Kahina Carina se confronte à ses émotions pour des personnages authentiques

Kahina Carina, actrice, comédienne, Netflix, PressEyes

Crédit photo : Kahina Carina

Rendez-vous chez Umami Matcha Café pour rencontrer Kahina Carina. Une adresse qui dévoile son amour pour le matcha qu’elle adore boire à n’importe quel moment de la journée. Sa pause plaisir pour un regain d’énergie. Je vous rassure, je ne l’ai pas rencontré pour débattre des bienfaits du matcha, mais bien de sa carrière et de son envie de devenir comédienne.

Une vocation qu’elle a du mal à expliquer. Avec des parents passionnés de cinéma, sa vie est sans cesse rythmée par des histoires trépidantes que son père et sa mère aiment à lui faire découvrir à travers les films.  Kahina Carina s’éprend pour les acteurs et les actrices, elle aussi veut pouvoir raconter des histoires. “C’est très bizarre, cette envie de devenir comédienne je ne l’explique pas vraiment. Ça met tombé dessus comme une évidence, Comme je regardais beaucoup de films à la maison, j’avais l’impression que c’était le seul métier qui existait. Je n’avais pas trop conscience des métiers de mes parents, je ne savais pas qu’il y avait autre chose, si ce n’est de devenir maîtresse d’école.” À 7 ans, elle rêve déjà d’être comédienne et débute ses cours de théâtre dès l’adolescence.

L’évolution du jeu

À ses débuts, Kahina veut jouer des rôles qui lui offrent la possibilité de grandir plus vite que son âge avec des personnages totalement différents d’elle. Elle veut vivre des expériences qui la sortent de son propre vécu. En prenant de la maturité, en explorant les personnages, elle a appris l’importance du jeu en lui-même. Les émotions qu’elle peut véhiculer à travers un personnage. Des émotions maîtrisées ou parfois qui surviennent comme par surprise, sans même que l’actrice ne s’y attende pour donner un magnifique tableau. “Il y a des choses qui peuvent nous échapper. Tu dois essayer le plus possible de tout contrôler en fonction de ce que veut le scénariste, le réalisateur et te donner un objectif final de ce que la scène doit être. Mais parfois ça passe totalement par autre chose. Et là, tu touches une certaine vulnérabilité, une sorte de lâcher prise, de disponibilité… et ce sont des moments qui donnent une autre couleur à la scène et c’est quelque chose qui me touche beaucoup et que j’adore traverser.” Des instants magiques, dans lesquels la comédienne se perd pour se sentir vivante.

Photo : Guillaume Plas

Kahina prend le temps d’analyser son jeu et d’observer son évolution pour avancer encore et toujours. Elle a d’ailleurs pu constater que prendre en maturité dans ce métier pouvait découler sur des prestations beaucoup plus profondes.
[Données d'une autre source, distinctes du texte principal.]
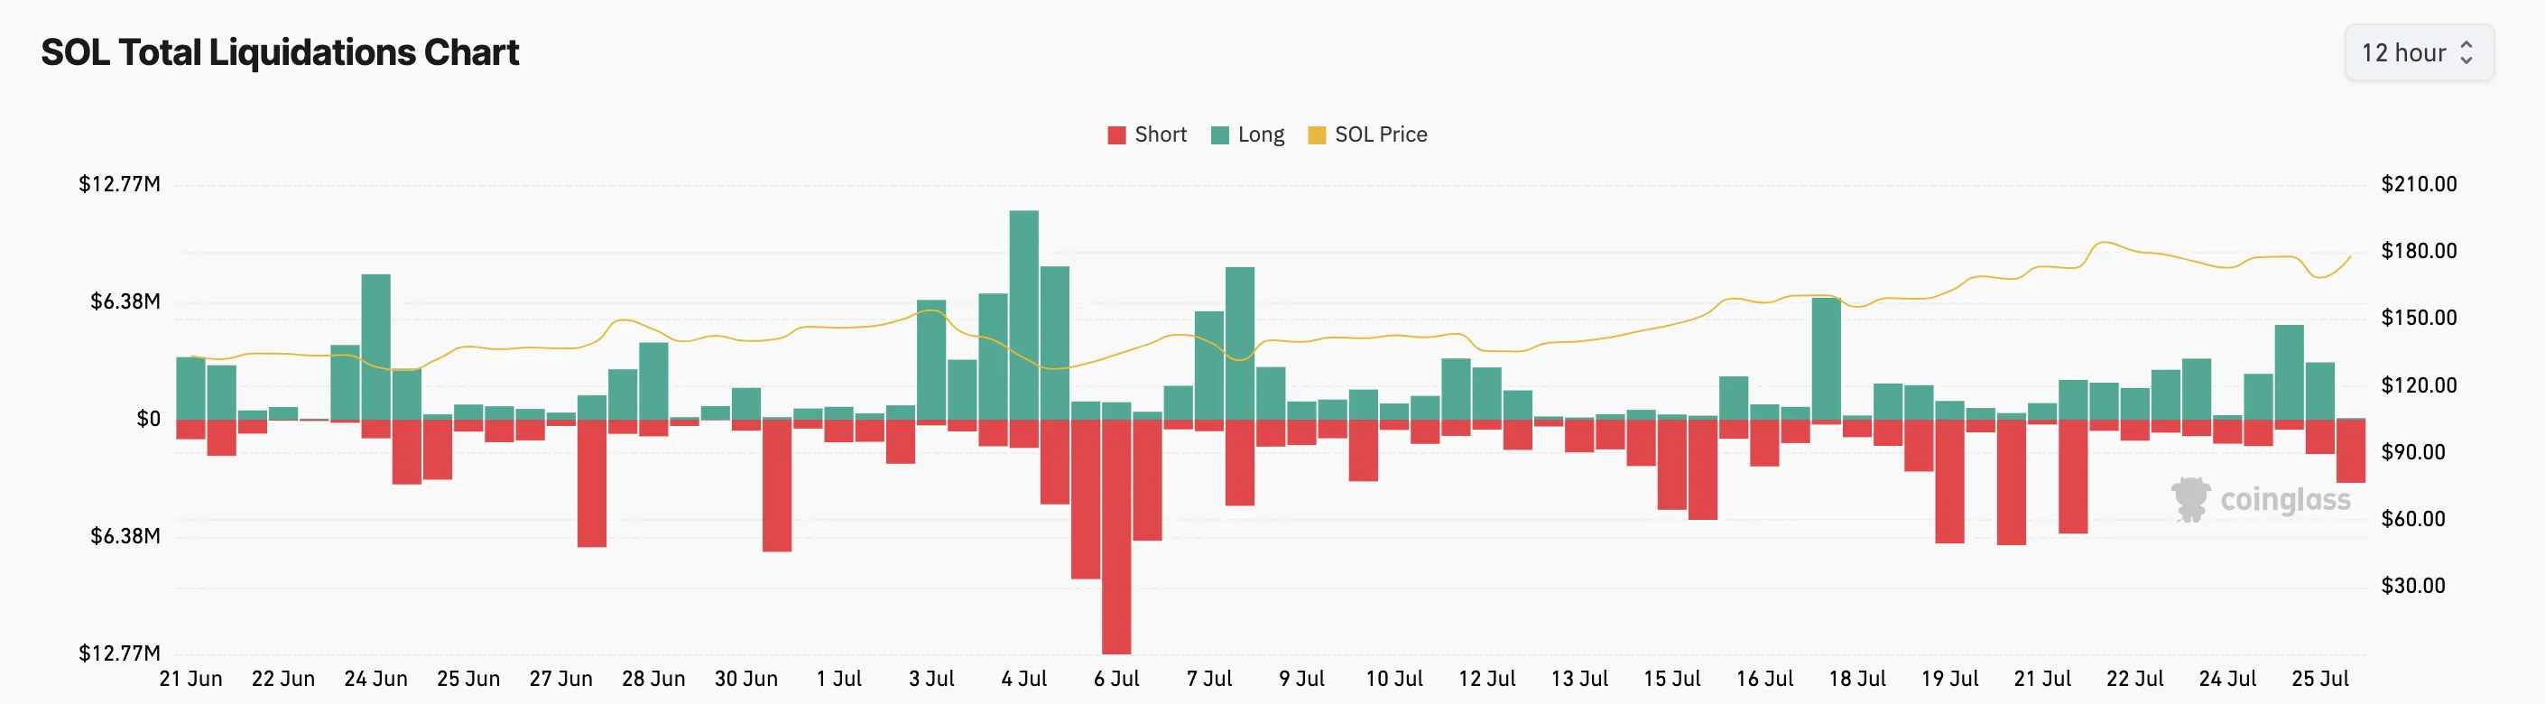Toggle the SOL Price legend item
This screenshot has width=2545, height=704.
(x=1367, y=134)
Si adolescente elle voulait à tout prix incarner des personnages différents d’elle, elle n’a plus peur de se confronter à elle-même pour comprendre au mieux toutes les facettes de ses personnages. “Je m’aperçois de plus en plus de l’importance de travailler sur soi et de se connaître. Aujourd’hui, j’aborde des rôles avec des complexités que je n’aurais même pas vu ou compris il y a quelques années. J’aurais vu ça plus en surface parce que j’étais jeune. Et plus t’acquiert une maturité dans la vie et plus tu l’as aussi dans ton jeu“, explique Kahina avant d’exprimer sa joie lorsqu’elle voit nos boissons arriver : “Miam j’en rêvais de ce matcha.” Une véritable addict de cet élixir vert.
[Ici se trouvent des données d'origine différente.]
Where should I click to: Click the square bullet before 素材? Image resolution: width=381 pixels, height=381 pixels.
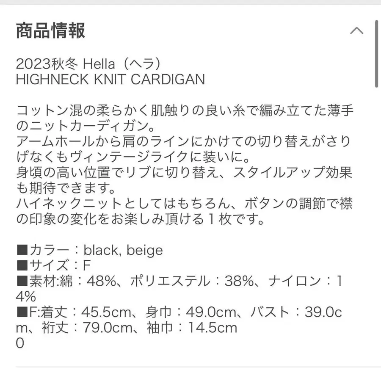point(22,281)
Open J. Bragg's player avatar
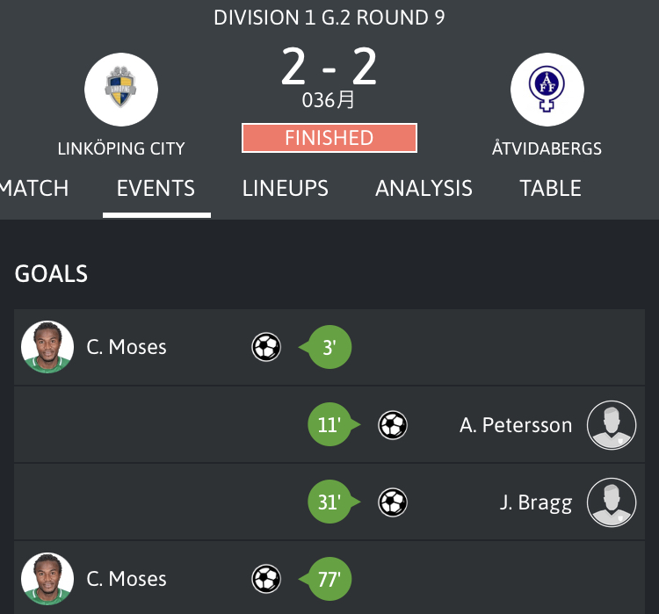The image size is (659, 614). pyautogui.click(x=612, y=502)
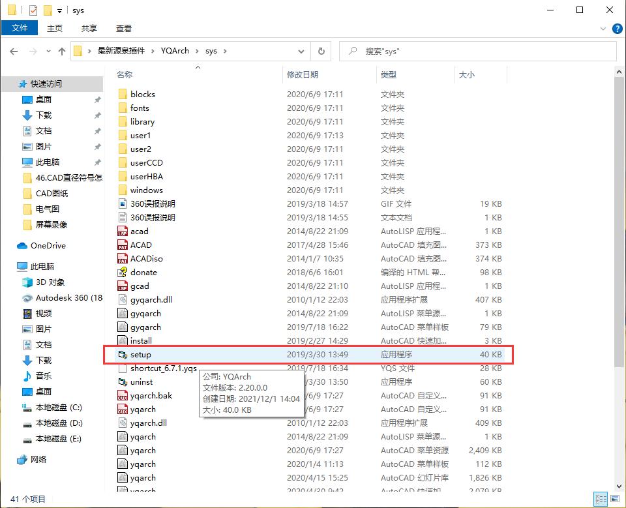
Task: Click the blue Help question mark icon
Action: [617, 28]
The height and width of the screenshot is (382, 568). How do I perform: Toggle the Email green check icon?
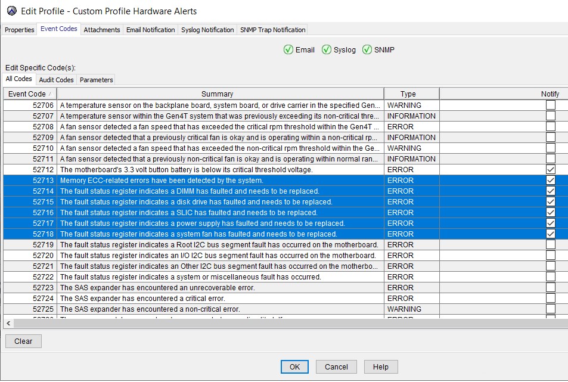(288, 49)
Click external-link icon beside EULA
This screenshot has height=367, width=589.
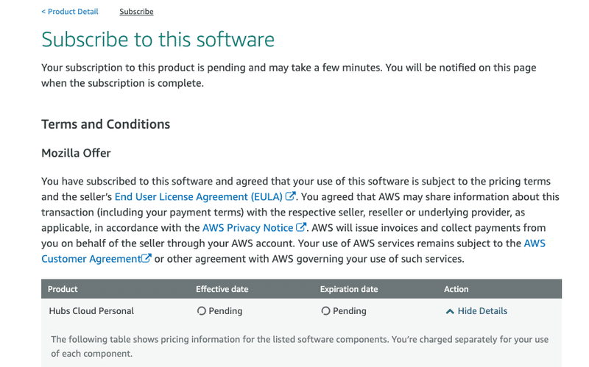click(290, 196)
 Se laisser guider par ses émotions

Comprendre son personnage et son histoire est la clé pour l’incarner au mieux. Néanmoins, Kahina prévient, qu’il faut éviter de tomber dans l’intellectualisation poussée par la peur d’avoir un jeu creux ou d’être en surface. Une technique qui finalement peut enlever toute émotion, entraînant le comédien dans une mécanique régie par un texte mettant de côté l’humain qu’est avant tout l’acteur ou l’actrice. “J’ai eu souvent tendance à aller dans ce sens. Je doutais tellement de moi que j’avais peur de passer à côté et de ne pas satisfaire un réalisateur ou une réalisatrice. Je me surchargeais d’analyses intellectuelles où je me voyais presque jouer.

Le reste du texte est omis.